Leaving out the pictures, retype exactly the lines from the one holding "Instruction: Click the" through the end of the material.

━━━ Source records ━━━

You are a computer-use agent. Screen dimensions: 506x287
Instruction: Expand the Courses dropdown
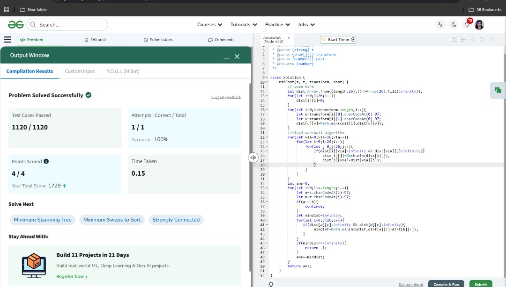click(209, 24)
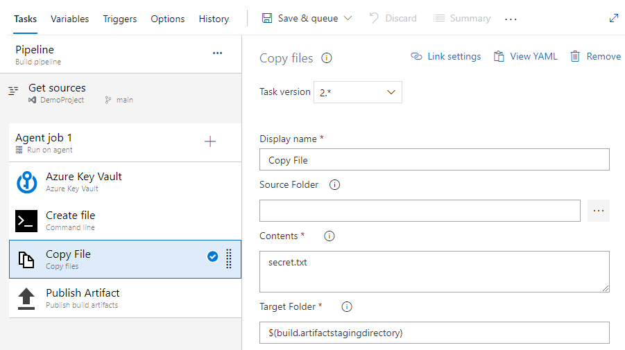625x350 pixels.
Task: Click the info icon next to Copy files
Action: coord(327,58)
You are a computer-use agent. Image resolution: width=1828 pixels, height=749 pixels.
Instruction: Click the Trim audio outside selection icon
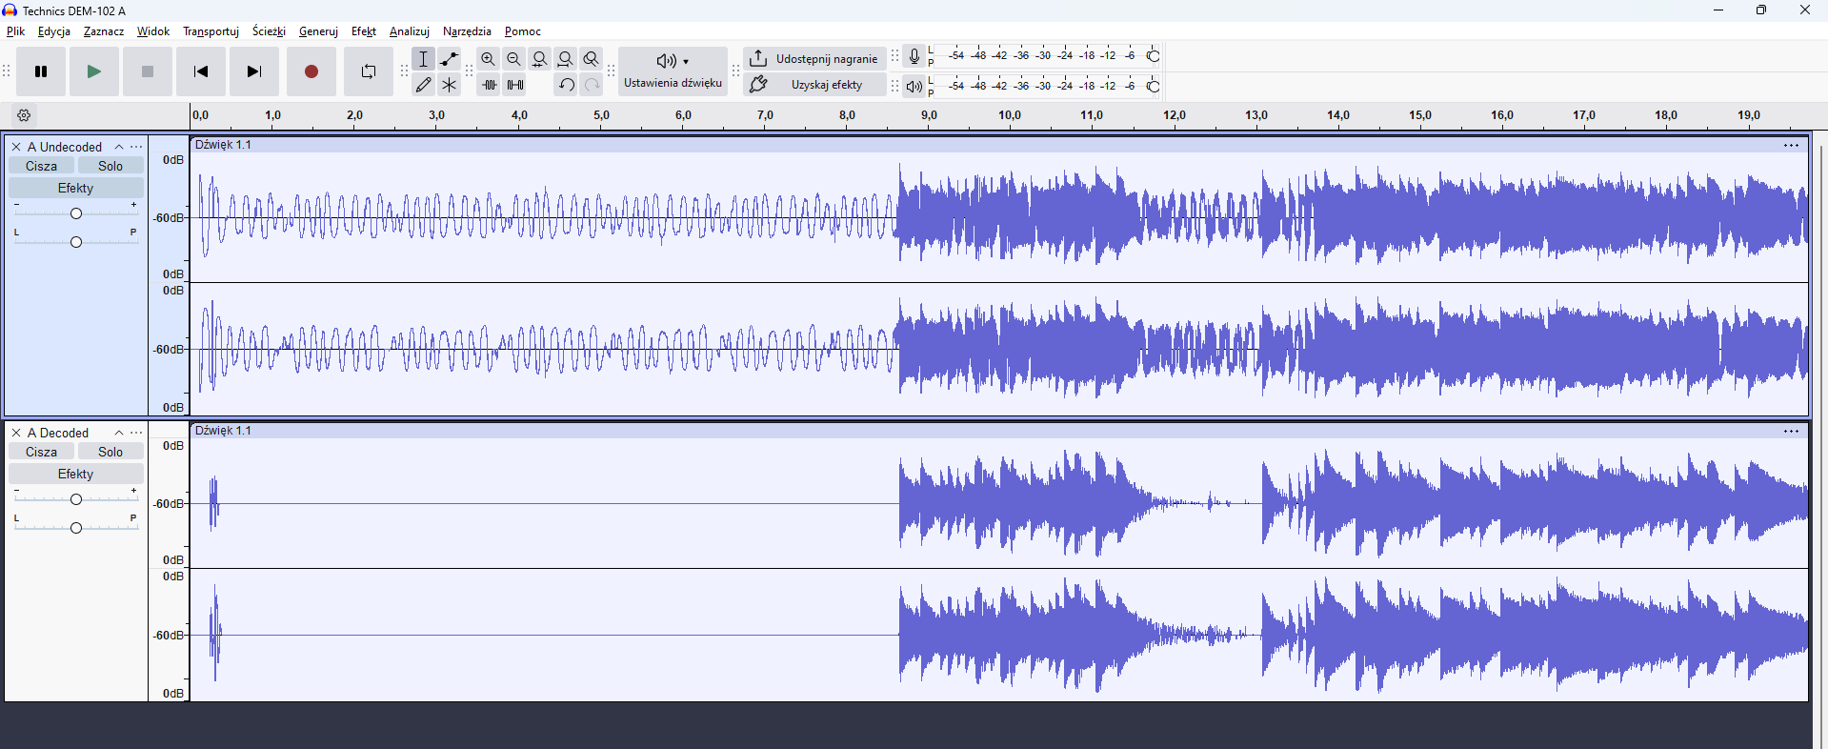489,85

━━━

Written solution:
Instruction: Click the Trim audio outside selection icon
489,85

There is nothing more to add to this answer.